[RECORDS PROVIDED]
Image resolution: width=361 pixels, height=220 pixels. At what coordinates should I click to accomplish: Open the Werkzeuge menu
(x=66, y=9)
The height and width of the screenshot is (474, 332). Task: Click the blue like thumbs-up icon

==

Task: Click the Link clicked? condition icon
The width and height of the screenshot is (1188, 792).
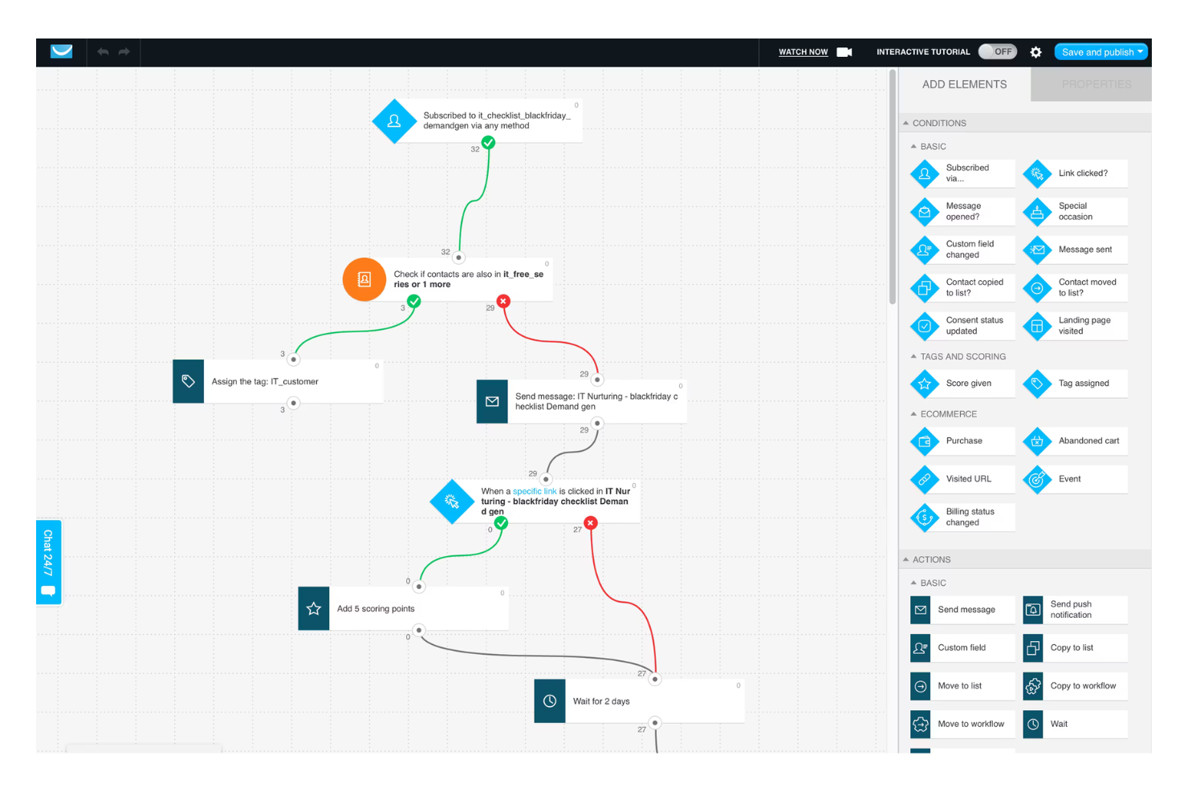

...

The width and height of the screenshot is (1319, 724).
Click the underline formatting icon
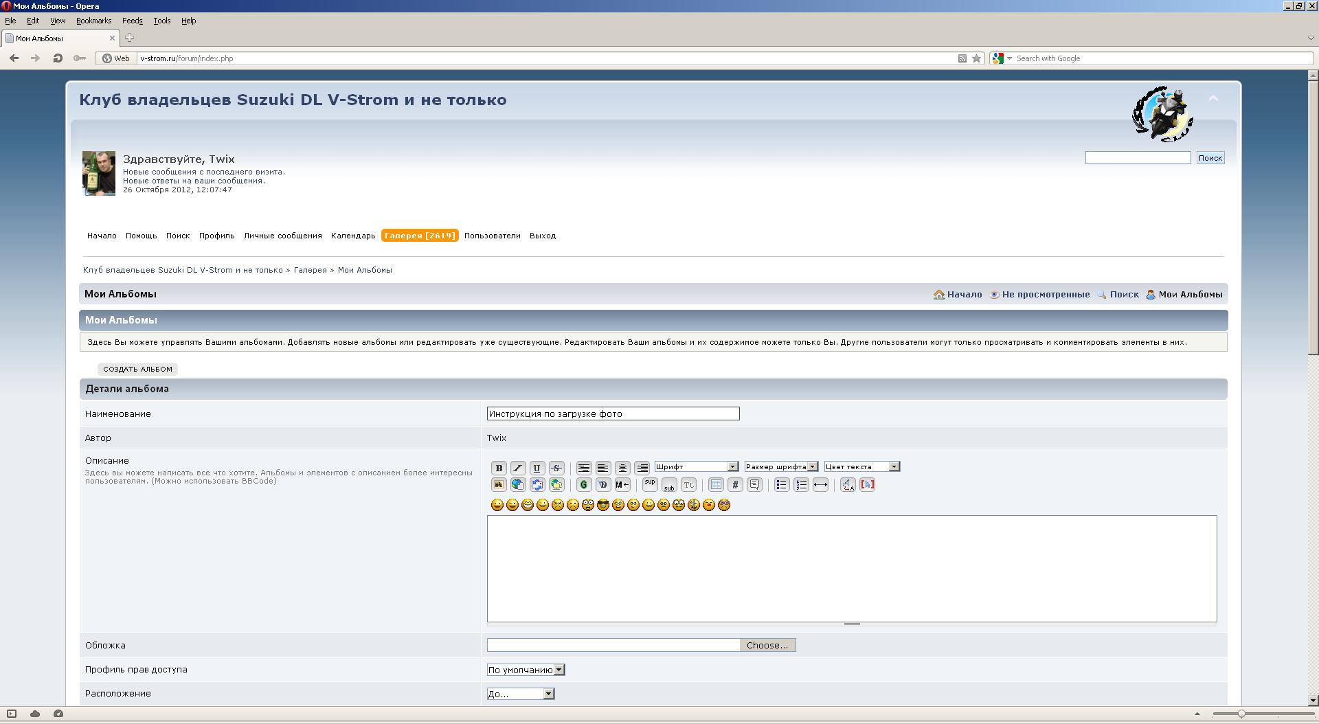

[ABOUT THIS EXERCISE] Your answer should be the lines of the listing above between the line holding "Image resolution: width=361" and the line holding "The height and", inclusive, restated word for word and alone.

[RESPONSE BELOW]
Image resolution: width=361 pixels, height=220 pixels. At what coordinates should I click to accomplish: Open the Werkzeuge menu
(x=66, y=9)
The height and width of the screenshot is (474, 332). Task: Click the blue like thumbs-up icon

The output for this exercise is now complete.